** START OF Source text **

My friend Mandi shared this on my Facebook page, and it's too good a story to just let it scroll down the page over time until it's too far down to be read again, so I asked if I could share it here.
Breastfeeding advocate Mandi Chase Wolfe is a working mother of two girls,
ages 3 years and 6 months. When she isn't hard at work interpreting for
the Deaf and Hard of Hearing she is busy hanging out with her family,
breastfeeding and playing princesses, sometimes at the same time.
Yesterday my family went to eat and play at Southpark Meadows. My three-and-a-half-year-old daughter waltzed around the empty stage and made a new friend, a(n almost) two-year-old boy. I wore my six-month-old on my chest as I sat with my husband and the boy's dad, laughing and taking pictures while our kids did the most adorable little dance together. As the mom and pop-arazzi took their shots, up walked the little boy's mom.
She was nursing a seven-week-old baby boy using a cover. The show stopped and the dancing fiends came over to us as we all started to chat. My daughter - who has never seen me breastfeed with a cover - soon realized there was a baby under there and started trying to peek in through the top and lift the edges so she could see the tiny baby. I swiftly grabbed her hand and reminded her about privacy, concerned that she was going to embarass the little boy's mom.
"I'm so sorry, she is so used to seeing me nurse that she doesn't realize you might not want to show yourself," I apologize.

** END OF Source text **
** START OF Provided data **

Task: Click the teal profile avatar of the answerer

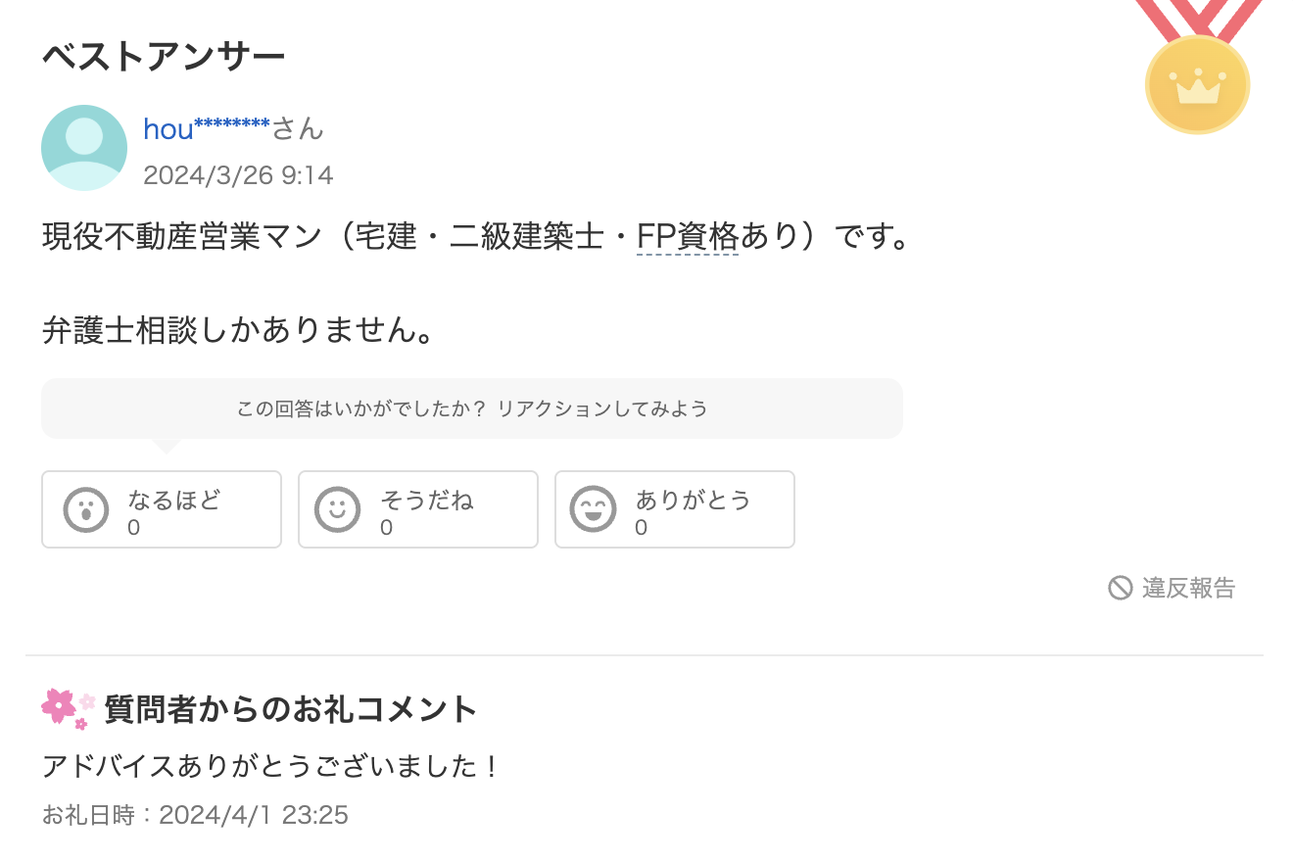Action: pyautogui.click(x=84, y=147)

** END OF Provided data **

• What the task requires
Answer these questions using the breastfeeding story:
1. What work does Mandi Chase Wolfe do?
2. Where did the family go to eat and play?
3. How old was the baby boy that the other mother was nursing?
The material comes from a separate source unrelated to the breastfeeding story.

• Worked solution
1. She interprets for the Deaf and Hard of Hearing.
2. Southpark Meadows.
3. Seven weeks old.